## WHAT THE TASK ASKS
In the material below, the lines containing the word "computer" are required; copy each of them.

___ INFORMATION PROVIDED

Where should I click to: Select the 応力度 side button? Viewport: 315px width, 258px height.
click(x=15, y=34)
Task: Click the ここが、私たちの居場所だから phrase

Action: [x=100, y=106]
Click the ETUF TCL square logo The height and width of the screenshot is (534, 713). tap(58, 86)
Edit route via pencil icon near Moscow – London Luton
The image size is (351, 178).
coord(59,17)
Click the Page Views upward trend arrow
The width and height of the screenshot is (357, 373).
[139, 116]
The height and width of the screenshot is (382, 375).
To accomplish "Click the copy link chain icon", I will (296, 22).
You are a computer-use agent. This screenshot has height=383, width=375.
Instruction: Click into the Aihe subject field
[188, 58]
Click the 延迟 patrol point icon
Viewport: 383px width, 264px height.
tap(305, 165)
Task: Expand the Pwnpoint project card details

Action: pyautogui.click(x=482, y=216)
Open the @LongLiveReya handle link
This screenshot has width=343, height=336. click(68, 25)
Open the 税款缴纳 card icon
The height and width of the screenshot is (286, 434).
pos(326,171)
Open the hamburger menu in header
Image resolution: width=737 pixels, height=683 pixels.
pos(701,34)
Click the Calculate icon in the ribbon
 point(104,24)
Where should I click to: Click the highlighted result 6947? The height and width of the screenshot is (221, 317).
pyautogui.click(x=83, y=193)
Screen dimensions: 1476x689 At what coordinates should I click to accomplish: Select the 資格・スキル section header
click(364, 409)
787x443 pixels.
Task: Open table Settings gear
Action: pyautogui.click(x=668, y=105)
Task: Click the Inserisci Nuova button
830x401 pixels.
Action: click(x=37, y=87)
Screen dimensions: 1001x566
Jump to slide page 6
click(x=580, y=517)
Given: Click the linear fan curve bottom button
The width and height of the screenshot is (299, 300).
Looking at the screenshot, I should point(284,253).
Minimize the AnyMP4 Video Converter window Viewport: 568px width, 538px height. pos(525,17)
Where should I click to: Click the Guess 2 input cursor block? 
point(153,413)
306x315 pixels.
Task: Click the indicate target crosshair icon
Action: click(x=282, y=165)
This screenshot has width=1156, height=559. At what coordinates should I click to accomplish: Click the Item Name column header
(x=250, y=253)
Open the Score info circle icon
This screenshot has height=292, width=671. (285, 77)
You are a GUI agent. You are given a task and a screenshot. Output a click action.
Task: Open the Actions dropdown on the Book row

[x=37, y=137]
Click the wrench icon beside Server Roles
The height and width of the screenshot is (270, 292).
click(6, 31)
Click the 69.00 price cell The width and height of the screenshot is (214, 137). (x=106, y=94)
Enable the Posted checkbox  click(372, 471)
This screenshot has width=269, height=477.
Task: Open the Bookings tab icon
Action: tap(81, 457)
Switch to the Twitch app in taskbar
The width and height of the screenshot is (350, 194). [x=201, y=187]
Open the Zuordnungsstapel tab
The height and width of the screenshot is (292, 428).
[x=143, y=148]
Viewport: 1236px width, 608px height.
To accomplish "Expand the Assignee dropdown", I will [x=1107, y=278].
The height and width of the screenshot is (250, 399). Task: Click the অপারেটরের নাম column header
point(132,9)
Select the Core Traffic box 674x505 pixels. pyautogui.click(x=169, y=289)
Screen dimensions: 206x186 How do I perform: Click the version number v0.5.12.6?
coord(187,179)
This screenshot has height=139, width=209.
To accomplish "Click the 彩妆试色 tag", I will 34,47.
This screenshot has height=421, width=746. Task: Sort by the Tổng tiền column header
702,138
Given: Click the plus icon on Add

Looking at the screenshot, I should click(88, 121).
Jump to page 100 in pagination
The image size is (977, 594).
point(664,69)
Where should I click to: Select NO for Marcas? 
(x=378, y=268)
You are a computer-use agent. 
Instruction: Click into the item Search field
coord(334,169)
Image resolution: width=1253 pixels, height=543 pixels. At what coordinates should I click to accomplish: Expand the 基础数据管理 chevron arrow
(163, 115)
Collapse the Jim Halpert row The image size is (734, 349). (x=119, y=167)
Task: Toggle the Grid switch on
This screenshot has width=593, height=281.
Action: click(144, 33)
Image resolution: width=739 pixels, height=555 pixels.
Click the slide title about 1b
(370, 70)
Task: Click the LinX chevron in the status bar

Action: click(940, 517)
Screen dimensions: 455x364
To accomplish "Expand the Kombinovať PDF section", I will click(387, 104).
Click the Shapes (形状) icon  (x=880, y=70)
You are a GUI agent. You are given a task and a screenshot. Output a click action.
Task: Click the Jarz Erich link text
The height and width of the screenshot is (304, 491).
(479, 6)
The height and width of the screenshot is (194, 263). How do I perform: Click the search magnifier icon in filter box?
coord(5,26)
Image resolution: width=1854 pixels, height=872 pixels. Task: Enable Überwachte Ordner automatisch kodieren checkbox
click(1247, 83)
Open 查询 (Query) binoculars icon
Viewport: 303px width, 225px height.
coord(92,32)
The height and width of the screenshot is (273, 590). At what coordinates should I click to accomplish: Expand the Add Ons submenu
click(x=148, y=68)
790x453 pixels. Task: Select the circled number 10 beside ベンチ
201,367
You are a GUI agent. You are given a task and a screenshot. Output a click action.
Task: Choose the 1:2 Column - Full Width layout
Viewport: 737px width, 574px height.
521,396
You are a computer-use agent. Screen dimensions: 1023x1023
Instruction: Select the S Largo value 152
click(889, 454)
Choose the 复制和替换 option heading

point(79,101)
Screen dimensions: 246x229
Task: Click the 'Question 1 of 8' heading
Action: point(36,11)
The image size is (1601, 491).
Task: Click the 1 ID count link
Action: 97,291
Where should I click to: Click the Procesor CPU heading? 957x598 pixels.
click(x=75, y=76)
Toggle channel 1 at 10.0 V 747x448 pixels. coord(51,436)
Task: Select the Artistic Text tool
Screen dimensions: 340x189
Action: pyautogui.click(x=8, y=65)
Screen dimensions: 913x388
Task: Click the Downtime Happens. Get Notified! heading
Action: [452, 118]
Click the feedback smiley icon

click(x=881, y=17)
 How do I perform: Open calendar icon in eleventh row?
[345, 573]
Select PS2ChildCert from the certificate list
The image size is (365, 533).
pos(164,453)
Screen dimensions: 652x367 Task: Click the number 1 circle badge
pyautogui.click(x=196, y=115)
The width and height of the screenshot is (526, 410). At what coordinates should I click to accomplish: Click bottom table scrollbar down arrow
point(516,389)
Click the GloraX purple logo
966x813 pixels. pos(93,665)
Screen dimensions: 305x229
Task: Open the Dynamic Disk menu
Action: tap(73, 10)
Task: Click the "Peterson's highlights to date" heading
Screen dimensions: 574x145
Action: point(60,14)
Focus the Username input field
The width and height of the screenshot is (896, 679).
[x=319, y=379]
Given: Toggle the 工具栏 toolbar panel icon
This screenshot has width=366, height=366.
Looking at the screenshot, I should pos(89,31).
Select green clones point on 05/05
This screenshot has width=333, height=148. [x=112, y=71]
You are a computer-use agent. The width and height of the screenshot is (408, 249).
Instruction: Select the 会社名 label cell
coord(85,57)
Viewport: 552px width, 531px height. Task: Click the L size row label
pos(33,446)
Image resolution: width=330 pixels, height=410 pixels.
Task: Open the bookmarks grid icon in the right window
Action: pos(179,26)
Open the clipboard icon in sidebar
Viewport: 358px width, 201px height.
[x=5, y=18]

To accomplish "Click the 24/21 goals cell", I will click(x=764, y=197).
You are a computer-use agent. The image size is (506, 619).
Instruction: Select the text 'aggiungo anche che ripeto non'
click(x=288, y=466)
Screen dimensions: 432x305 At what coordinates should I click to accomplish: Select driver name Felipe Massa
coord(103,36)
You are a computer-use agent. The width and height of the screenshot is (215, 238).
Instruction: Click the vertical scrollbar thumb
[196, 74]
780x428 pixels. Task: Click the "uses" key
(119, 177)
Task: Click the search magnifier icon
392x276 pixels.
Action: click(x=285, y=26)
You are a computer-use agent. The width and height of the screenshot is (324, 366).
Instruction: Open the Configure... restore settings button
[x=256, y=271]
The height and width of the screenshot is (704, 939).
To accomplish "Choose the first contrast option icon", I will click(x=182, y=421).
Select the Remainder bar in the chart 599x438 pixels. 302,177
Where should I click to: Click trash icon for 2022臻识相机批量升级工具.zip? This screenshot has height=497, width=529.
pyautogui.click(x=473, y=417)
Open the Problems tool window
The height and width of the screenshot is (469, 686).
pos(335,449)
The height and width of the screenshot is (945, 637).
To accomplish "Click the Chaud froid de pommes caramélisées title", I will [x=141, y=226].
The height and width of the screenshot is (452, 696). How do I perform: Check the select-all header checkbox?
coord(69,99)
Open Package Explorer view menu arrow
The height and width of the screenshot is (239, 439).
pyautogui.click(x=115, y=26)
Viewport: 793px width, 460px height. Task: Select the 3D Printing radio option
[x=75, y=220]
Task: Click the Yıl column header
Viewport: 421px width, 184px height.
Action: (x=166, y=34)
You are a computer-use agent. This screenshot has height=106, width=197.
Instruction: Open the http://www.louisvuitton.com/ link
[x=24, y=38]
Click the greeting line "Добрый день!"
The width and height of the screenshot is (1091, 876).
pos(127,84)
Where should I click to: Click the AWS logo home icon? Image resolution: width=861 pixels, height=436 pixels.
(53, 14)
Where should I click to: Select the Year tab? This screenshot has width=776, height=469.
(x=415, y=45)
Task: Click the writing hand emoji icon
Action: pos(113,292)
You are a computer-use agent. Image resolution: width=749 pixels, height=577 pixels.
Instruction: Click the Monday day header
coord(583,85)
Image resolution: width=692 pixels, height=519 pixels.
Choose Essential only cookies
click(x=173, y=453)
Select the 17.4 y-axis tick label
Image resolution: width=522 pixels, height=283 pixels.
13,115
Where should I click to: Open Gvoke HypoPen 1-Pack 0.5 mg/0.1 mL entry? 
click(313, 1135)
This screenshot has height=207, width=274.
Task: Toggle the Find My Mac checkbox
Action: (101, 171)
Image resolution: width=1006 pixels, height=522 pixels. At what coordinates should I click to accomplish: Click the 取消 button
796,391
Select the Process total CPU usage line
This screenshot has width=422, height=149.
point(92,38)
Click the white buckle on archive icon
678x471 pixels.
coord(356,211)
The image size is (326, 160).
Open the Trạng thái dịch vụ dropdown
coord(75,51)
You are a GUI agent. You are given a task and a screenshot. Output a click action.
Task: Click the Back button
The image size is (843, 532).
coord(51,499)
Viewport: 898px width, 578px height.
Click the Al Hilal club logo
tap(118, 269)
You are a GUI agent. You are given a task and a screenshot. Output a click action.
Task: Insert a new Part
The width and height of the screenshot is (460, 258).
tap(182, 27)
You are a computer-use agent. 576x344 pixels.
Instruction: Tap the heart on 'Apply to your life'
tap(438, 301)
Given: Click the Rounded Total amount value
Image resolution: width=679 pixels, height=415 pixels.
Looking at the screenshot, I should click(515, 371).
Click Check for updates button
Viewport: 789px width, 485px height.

______

## TASK SOLUTION
You are a computer-use agent. This screenshot has height=383, width=375.
You are a computer-use agent. 
You are a computer-use agent. Screen dimensions: 1023x1023
You are a computer-use agent. The width and height of the screenshot is (408, 249).
You are a computer-use agent. The image size is (506, 619).
You are a computer-use agent. The width and height of the screenshot is (215, 238).
You are a computer-use agent. The width and height of the screenshot is (324, 366).
You are a computer-use agent. This screenshot has height=106, width=197.
You are a computer-use agent. Image resolution: width=749 pixels, height=577 pixels.
You are a computer-use agent. 576x344 pixels.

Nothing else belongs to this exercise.